━━━ TEXTO CITADO ━━━

O meio processual genérico correspondia à declaração de ilegalidade de normas administrativas (artigos 66.º e seguintes do Decreto-Lei 267/85). Este meio podia ser utilizado contra qualquer norma regulamentar, independentemente do órgão ou da entidade que o produzisse, desde que fosse uma norma exequível por si mesma, ou de ter sido, antes, julgada ilegal a título incidental em três casos concretos.
O meio processual especial correspondia à impugnação de normas (artigos 63.º e seguintes do Decreto-Lei 267/85). Era mais limitado que o anterior porque respeitava apenas aos regulamentos provenientes da Administração Local Comum – órgãos da Administração Pública Regional ou Local, das Pessoas Colectivas de Utilidade Pública Administrativa e dos Concessionários (artigo 51.º/1 alíneas c), d) e e) do Decreto-Lei 129/84). No entanto, e apesar desta restrição, este meio contencioso não estava sujeito às condições estabelecidas para o meio processual genérico.
Ainda na vigência deste sistema, de 84/85, houve uma importante alteração no quadro constitucional. Com a Revisão Constitucional de 1997 foi aditado ao artigo 268.º da Constituição da República Portuguesa (doravante apenas designada de Constituição) o número 5 que consagra o direito fundamental à impugnação de normas administrativas com eficácia externa lesivas dos direitos ou interesses legalmente protegidos dos particulares. Este aditamento veio tornar ainda mais premente a reforma do contencioso administrativo e acentuou a dimensão subjectiva do controlo jurisdicional das normas administrativas. Todavia, como iremos explicar infra, mesmo depois da mudança de paradigma do contencioso administrativo Vasco Pereira da Silva defende que persiste uma violação ao disposto no artigo 268.º/5 da Constituição.

A impugnação a título incidental já vigorava no sistema de 84/85 e continuou em vigor, praticamente sem alterações depois da reforma. É um meio contencioso de impugnação de regulamentos indirecto, visto que se insere no âmbito de uma impugnação de um acto administrativo. Quando existe um regulamento ilegal que legitima a prática desse acto e se inicia uma acção de impugnação do acto administrativo é óbvio que ao declarar a nulidade ou anulabilidade consequente do acto administrativo, o tribunal, vai também desaplicar a norma ilegal ou inconstitucional que serve de fundamento ao acto impugnado. Esta é uma decorrência directa do princípio da legalidade, consagrado nos artigos 203.º e 204.º da Constituição, nos artigos 1.º/2 e 2.º ETAF e no artigo 52.º/2 CPTA.

O sistema actual sofreu uma unificação de meios, já não existem dois meios distintos para a impugnação de regulamentos administrativos, mas unicamente o regime consagrado no artigo 72.º e seguintes do CPTA integrado na acção administrativa especial, como já foi supra referido. Todavia esta unificação é meramente aparente, visto que sob a capa da impugnação de regulamentos administrativos persistem dois regimes distintos: a impugnação com força obrigatória geral e a impugnação sem força obrigatória geral.

━━━

Responda às perguntas seguintes com base no texto citado.
(a) Em que artigos do Decreto-Lei 267/85 estava prevista a declaração de ilegalidade de normas administrativas?
(b) Que revisão constitucional aditou o número 5 ao artigo 268.º da Constituição?
(c) Que artigo do CPTA consagra o regime atual de impugnação de regulamentos administrativos?

━━━ ENTRADAS DE DADOS ━━━

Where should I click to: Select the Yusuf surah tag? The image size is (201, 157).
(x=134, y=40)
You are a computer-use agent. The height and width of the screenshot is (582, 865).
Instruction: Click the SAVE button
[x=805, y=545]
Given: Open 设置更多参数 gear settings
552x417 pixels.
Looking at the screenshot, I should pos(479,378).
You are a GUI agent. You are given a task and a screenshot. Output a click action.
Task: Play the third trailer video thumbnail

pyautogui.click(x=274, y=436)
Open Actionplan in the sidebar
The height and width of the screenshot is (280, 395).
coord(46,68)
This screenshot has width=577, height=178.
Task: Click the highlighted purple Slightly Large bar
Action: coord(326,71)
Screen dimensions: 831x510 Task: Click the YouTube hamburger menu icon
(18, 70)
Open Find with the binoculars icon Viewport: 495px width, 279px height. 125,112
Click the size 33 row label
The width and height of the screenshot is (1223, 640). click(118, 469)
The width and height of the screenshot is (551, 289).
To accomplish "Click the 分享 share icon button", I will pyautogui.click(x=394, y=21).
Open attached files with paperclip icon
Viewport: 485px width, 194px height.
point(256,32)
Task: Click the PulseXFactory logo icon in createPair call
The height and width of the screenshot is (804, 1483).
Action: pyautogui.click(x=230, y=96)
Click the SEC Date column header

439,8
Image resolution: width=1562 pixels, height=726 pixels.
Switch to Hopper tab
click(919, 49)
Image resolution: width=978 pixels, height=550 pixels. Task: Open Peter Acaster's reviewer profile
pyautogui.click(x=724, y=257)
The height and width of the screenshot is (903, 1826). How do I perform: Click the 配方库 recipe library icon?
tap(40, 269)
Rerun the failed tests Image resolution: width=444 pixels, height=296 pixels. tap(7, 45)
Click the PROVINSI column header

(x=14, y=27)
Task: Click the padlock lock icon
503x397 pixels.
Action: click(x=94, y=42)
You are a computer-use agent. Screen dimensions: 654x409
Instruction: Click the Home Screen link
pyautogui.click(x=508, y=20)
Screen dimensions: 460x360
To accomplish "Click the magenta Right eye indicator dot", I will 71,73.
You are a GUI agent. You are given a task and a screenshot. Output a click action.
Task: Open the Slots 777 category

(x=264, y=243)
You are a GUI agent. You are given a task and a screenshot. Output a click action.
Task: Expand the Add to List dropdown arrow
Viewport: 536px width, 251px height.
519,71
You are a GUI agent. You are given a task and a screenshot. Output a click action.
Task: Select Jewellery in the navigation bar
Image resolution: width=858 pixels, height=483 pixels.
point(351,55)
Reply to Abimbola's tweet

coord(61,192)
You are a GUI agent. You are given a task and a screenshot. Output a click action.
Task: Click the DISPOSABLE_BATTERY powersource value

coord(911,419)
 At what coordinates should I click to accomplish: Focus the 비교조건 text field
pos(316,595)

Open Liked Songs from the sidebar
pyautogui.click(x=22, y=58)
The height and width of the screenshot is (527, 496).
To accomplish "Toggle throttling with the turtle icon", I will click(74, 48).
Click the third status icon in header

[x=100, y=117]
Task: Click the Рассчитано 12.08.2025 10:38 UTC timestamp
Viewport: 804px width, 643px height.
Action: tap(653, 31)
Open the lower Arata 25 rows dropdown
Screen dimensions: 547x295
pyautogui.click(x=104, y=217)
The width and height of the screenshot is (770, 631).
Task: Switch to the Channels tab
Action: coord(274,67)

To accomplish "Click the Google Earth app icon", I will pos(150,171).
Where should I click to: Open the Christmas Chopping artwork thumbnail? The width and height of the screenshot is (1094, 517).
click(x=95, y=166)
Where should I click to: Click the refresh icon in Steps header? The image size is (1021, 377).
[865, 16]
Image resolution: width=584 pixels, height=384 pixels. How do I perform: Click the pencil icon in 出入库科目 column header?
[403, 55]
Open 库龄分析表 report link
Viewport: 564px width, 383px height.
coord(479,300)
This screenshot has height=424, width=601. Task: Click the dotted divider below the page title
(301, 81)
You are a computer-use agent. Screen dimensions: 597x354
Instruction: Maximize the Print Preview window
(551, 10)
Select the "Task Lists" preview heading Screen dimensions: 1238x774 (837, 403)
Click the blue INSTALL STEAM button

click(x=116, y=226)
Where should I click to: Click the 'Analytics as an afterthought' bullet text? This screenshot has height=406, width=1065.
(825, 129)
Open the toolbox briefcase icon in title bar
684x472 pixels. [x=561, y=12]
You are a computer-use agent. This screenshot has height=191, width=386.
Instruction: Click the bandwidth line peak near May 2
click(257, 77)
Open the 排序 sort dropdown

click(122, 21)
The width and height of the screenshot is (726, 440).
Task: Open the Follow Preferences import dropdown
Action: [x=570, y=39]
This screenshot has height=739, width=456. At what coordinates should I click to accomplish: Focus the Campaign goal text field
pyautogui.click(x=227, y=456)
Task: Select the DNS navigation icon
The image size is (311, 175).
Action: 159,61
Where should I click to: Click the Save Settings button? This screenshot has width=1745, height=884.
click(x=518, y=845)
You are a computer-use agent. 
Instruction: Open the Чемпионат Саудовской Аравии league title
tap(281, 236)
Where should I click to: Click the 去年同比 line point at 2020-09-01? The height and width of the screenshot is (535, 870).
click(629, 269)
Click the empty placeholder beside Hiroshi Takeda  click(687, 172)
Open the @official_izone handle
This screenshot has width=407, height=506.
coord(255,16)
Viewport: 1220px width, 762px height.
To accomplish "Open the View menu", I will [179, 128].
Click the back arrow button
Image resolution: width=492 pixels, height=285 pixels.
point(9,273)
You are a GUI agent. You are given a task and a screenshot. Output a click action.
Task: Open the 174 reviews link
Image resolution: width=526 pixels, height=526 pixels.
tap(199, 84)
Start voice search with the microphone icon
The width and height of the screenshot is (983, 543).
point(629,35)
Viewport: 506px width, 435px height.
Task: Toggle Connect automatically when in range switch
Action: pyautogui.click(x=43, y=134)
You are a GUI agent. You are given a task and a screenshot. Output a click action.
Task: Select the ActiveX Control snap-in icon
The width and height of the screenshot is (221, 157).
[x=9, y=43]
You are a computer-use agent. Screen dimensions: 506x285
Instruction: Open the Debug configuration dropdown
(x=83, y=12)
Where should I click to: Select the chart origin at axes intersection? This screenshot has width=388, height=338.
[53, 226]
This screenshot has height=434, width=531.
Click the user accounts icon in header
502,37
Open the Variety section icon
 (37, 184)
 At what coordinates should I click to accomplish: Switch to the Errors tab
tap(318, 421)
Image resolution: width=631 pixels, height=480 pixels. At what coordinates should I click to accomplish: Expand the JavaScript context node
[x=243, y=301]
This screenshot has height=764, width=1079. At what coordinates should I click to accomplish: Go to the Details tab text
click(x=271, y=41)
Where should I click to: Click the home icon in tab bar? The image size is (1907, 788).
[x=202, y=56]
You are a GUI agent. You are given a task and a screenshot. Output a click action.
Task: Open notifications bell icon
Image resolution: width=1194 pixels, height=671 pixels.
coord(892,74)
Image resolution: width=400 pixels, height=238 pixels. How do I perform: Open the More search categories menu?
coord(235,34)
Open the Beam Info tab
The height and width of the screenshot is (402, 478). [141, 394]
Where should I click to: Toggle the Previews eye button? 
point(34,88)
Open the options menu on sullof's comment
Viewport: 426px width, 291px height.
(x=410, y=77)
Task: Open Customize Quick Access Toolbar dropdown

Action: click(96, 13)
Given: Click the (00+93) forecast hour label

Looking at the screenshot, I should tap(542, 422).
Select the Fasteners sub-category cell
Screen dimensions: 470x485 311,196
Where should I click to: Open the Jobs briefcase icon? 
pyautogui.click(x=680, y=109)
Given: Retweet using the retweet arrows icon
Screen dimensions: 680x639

━━━

*RESOLUÇÃO DA TAREFA*.
(a) Nos artigos 66.º e seguintes do Decreto-Lei 267/85.
(b) A Revisão Constitucional de 1997.
(c) O artigo 72.º e seguintes do CPTA.